* **Goal**
Reproduce the listing below from the line containing "You are a GUI" through the line containing "[x=44, y=530]", keeping the requests and scaling every coordinate in the answers by 0.7, rounded to whole numbers with halves rounded up. Leave the pictures out of your reply.

* **Dataset records**
☆ ☆ ☆ ☆ ☆ ☆ ☆
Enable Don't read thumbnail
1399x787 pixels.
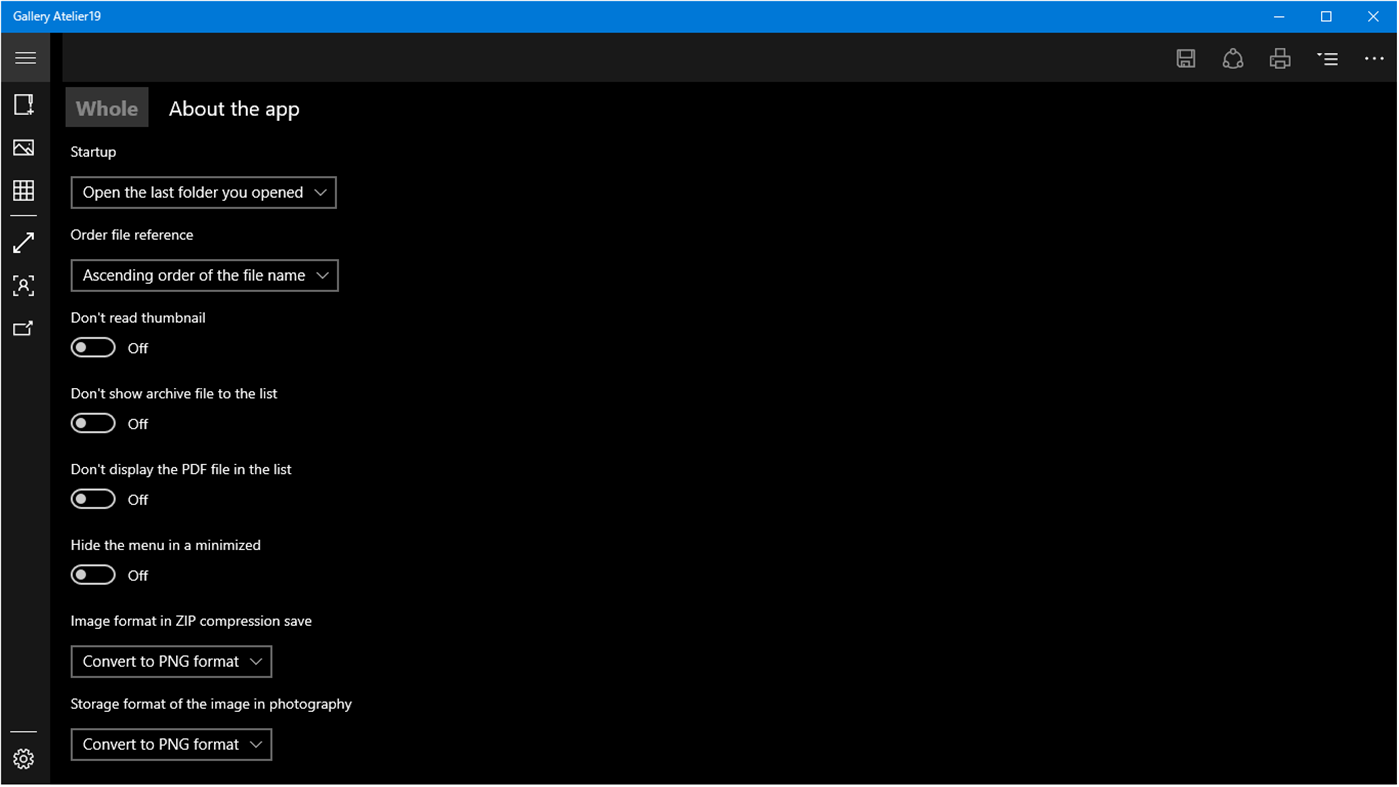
☆ ☆ ☆ ☆ ☆ ☆ ☆
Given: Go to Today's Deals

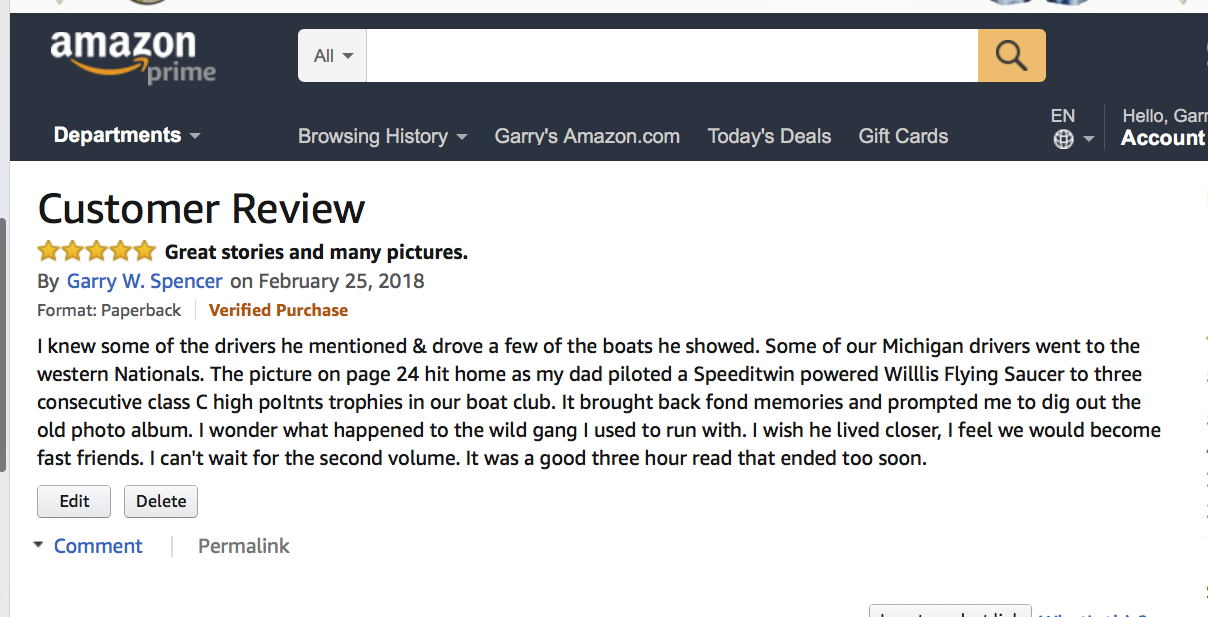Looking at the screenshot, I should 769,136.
☆ ☆ ☆ ☆ ☆ ☆ ☆
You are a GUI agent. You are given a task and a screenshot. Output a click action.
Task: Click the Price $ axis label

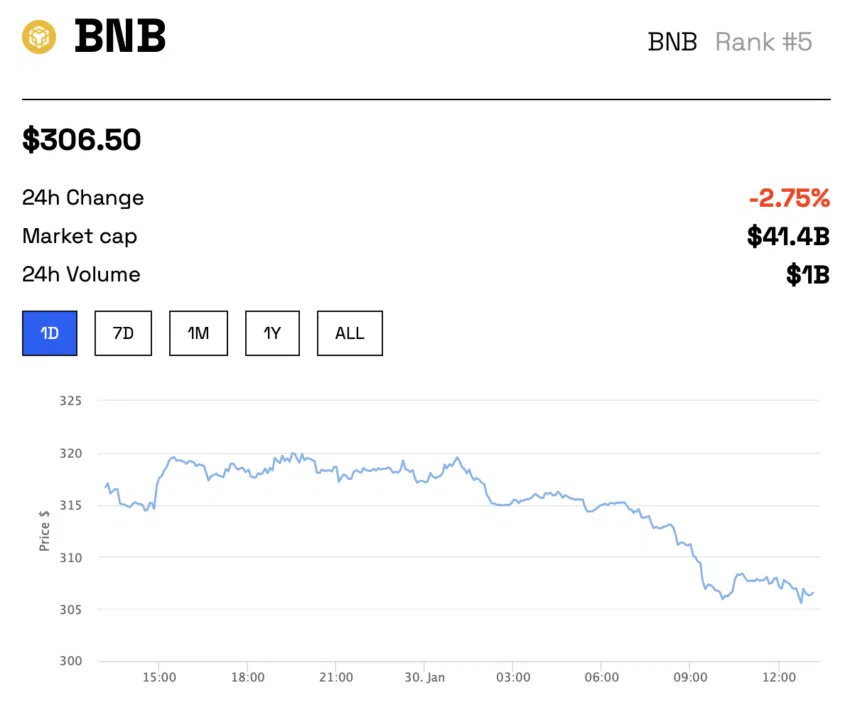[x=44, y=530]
☆ ☆ ☆ ☆ ☆ ☆ ☆
* **Response to the exercise**
You are a GUI agent. You are given a task and a screenshot. Output a click action.
Task: Click the Price $ axis label

[x=31, y=371]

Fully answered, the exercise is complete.